Brainstorm: Perhaps we can show that $\displaystyle \lim_{\epsilon\to 0}{\epsilon\over 2\pi [(x-x')^2+(y-y')^2+\epsilon^2]^{3\over2}}$ is the Delta function $\displaystyle \delta(x-x')\delta(y-y')$? Or maybe changing variables?

Thanks.
For z>0, let $\displaystyle K_z(x,y) = \frac z{2\pi (x^2+y^2+z^2)^{3/2}}$, and check that it has the key properties of a kernel function (such as the Fejér kernel).

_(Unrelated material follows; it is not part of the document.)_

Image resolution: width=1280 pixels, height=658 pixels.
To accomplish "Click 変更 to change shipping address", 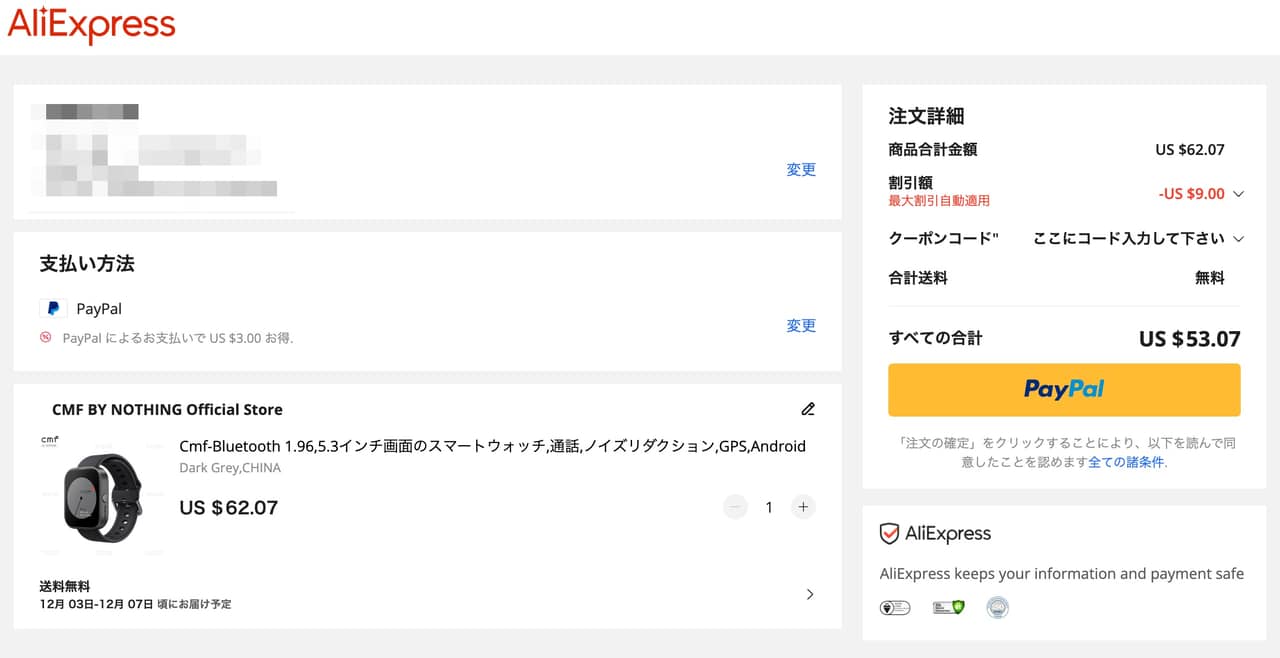I will pos(801,170).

These are: (1) $\displaystyle K_z(x,y)\geqslant0$ (that's obviously true); (2) $\displaystyle \int_{-\infty}^{\infty}\int_{-\infty}^{\infty}K_z(x,y)\,dx\,dy = 1$ (easy integral, if you express it in polar coordinates); and (3) given $\displaystyle \varepsilon>0$ and $\displaystyle r>0$ there exists $\displaystyle z_0>0$ such that $\displaystyle K_z(x,y)<\varepsilon$ whenever $\displaystyle z<z_0$ and $\displaystyle x^2+y^2\geqslant r^2.$ (That last condition essentially says that when z is small, $\displaystyle K_z(x,y)$ is also small except when (x,y) is close to the origin.)

Once you have checked that those three conditions hold, you can calculate as follows:

\displaystyle \begin{aligned}\biggl| \int_{-\infty}^{\infty}\int_{-\infty}^{\infty} &K_z(x-x',y-y')f(x,y)\,dx\,dy - f(x',y') \biggr| \\ &= \left| \int_{-\infty}^{\infty}\int_{-\infty}^{\infty} K_z(x-x',y-y')\bigl(f(x,y)-f(x',y')\bigr)\,dx\,dy \right| \qquad\text{(by (2))} \\ &\leqslant \int_{-\infty}^{\infty}\int_{-\infty}^{\infty}K_z(x-x',y-y')\left|f(x,y)-f(x',y')\right|\,dx\,dy .\end{aligned}

You now want to show that for small enough z, that last integral can be made arbitrarily small. To do that, split the plane into two regions $\displaystyle R_1 = \{(x,y) : |x-x'|^2 + |y-y'|^2 <r^2\}$ and $\displaystyle R_2 = \{(x,y) : |x-x'|^2 + |y-y'|^2 \geqslant r^2\}$, where r is chosen so that $\displaystyle |f(x,y)-f(x',y')|$ is small whenever $\displaystyle (x,y)\in R_1$ (that will require assuming that f is continuous). Then the integral over $\displaystyle R_1$ will be small by (2), and the integral over $\displaystyle R_2$ will be small by (3) provided we assume that |f| is integrable over $\displaystyle \mathbb{R}^2$ and provided that z is small enoungh.